READING PASSAGE
═══

Sunday, 22 July 2012

The Tight-Rope Walking Girl


The Tight-Rope Walking Girl
I am a commoner, a person in the crowd. I have a face that almost half of the population in my country would resemble to. But surely that doesn’t make me a “Nobody” thoughJ. Why I referred to this is to point to the mindset what most the common mass in India carries with them; that they are just the “Common Man” who is entitled to live silently and die silently. Those who try to do otherwise are called misfits. I did have that thought in me before I finished writing this book for you. Now I have changed. My eyes were opened by a Girl; A Tight-Rope Walking Girl….
It was a Friday, March 4th; I remember the day because it was my Birthday, when I first saw her. Maybe four or five would have been her age. She had a cheerful smile that would make anyone looking at her to smile too. Her hair was pleated on two sides and had pink colored ribbons on them. Wearing a dance costume like the ones we could see in old Tamil movies, full glittery although most of it was shining owing to the dirt in it. But one would not notice it as for her bubbly face. I don’t usually take my time with these roadshows that happen around my street. Trivandrum is known for these roadshows by travelers from outer state. “We used to have the same organized for our temple festival too”, I thought. Even though I have heard of these shows, it was the first time I actually stayed to watch. I didn’t know her name but could hear the man in the ring calling her Ms. Something; so I called her Kinginni because she was wearing an anklet that had bells in them, the ring was nice to hear.
On being called her name she went up to the ladder climbed it and started walking the tight-rope. She did it so fast that I could almost feel my heart in mouth. “Holy Shit!” is was came out of my mouth, but no one around me seemed concerned about me making shit Holy, so my swearing went unheard J. She did see me with my mouth open when she was doing the act, so she smiled at me when she came down and walked towards me, I looked at her, she looked up at me smiling, there was this disturbing noise of metal hitting against metal around I didn’t know where it came from, and it was answered quickly. She was holding a plate that had coins and she was requesting me to put money in it. “Jeez”, I felt as if the whole lot over there saying “That guy is so cheap, he won’t pay for the act which he watched”. I put in a 10 Rupees note in her plate and looked back at the people who had put in only coins, “Now who’s a cheapo?”

═══

DATA SEGMENT

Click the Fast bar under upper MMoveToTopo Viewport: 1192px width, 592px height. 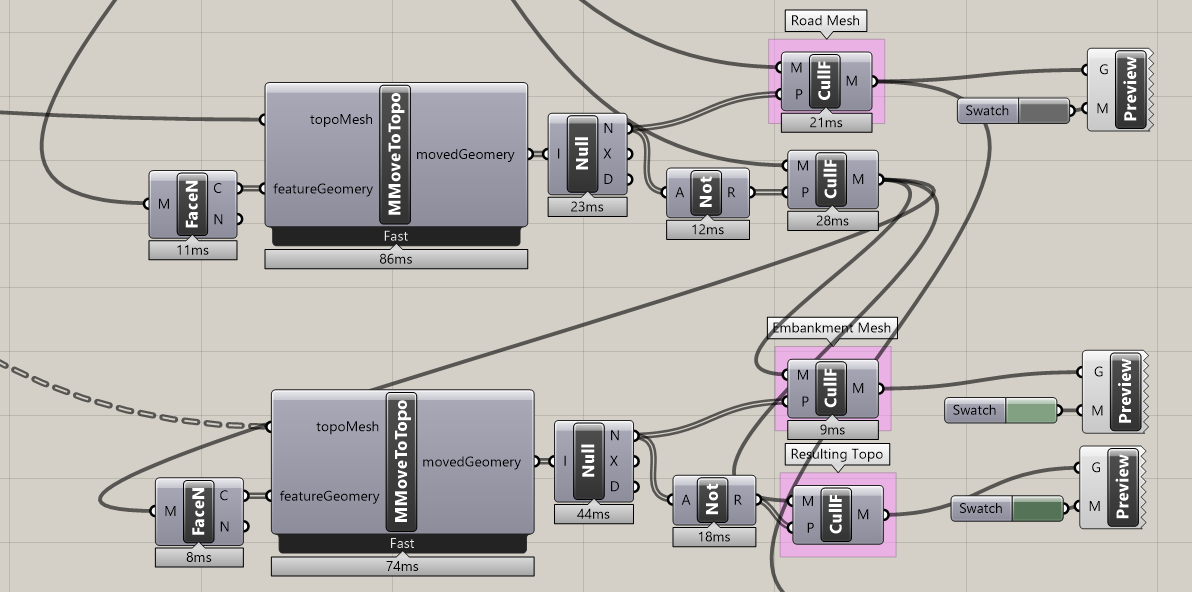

═══

INSTRUCTIONS
a: Answer these questions using the passage about the tight-rope walking girl:
(i) On what day and date did the narrator first see the girl?
(ii) What color were the ribbons in her hair?
(iii) What did the narrator put in her plate?
b: Using the passage about the tight-rope walking girl, explain why the narrator called the girl Kinginni.
c: Write the next part of the passage about the tight-rope walking girl, picking up after its final sentence.

EXERCISE RESPONSES
a:
(i) Friday, March 4th, the narrator's birthday.
(ii) Pink.
(iii) A 10 Rupees note.

b: The narrator did not know her name and only heard the man in the ring calling her "Ms. Something." The narrator chose Kinginni because she wore an anklet with bells whose ringing was nice to hear.

c:
I reached office, but still couldn’t get the girl walking the rope out of my head, she was gifted for sure. We had a meeting in office about the company’s charity work in which we decided to help a child with his/her studies. I said to my friends about this tight-rope walking girl and all they said was “Wow”, well actually I didn’t even understand why I said that over there. That evening when I was returning home, I saw their tents where they were cooking, singing and having fun. I felt so proud of giving that 10 rupees as if it were the reason for their happiness. With this smile of satisfaction I entered my house only to see my wife, Lekshmi. She is beautiful but can be pestering at times. Maybe I can get implicated for calling my wife a pest but will surely be pardoned cause I said beautiful too. She started with her usual questions, “Why were you late?” “I know you must have been talking to the females in your office” “Nowadays you are behaving strangely” ”You have no love for me now” and then she would start with the soft crying along with which she would make dinner for me. The best part about this is that she knows that I love her so much that I wouldn’t even think about other girls yet she would say all these and later apologise for saying it “Pagli”. I would kiss her in forehead and say in her ear softly “I Love You” which actually brings a smile in her and that’s priceless J. We had our dinner during which I told her about the girl walking the tight-rope, her face twitched but it was back to normal when she heard the age. She listened to it and suddenly the motherhood in her erupted, “Ow, the poor child, she is having a struggling childhood, you should give her some money”, and the almost simultaneously her woman side erupted too “I have tell this Renu di also” Renu di was my neighbor’s wife and my wife’s best friend, they can talk all day.
Seeing the tight-rope walking girl had become a routine in my life, every day morning I would walk past the show while she will be walking the rope, she always had a smile for me which actually made me feel happy. And while returning home I would either give her toffees or some coins which she gracefully accepted with the same smile she had in the morning. But the life we live is only a bubble and we all tend to forget it at times.
I woke up that morning with the enthusiasm that my life is going to be as beautiful as the previous one. I walked towards the street entrance and while walking I had this strange feeling in me. My heart was feeling a bit heavy. I couldn’t see any crowd, “Why?” I wondered. The roadshow was not there, the girl walking the tight-rope wasn’t there. I felt like a little child lost in the mass. It just didn’t seem fair to me, “I mean, how could they leave without telling me, its something imp… I… well… this is not fair…. Aaaah”. I couldn’t stop thinking about it while at office, it was a bad day for me, I had a fight with my peer for having taken my pen!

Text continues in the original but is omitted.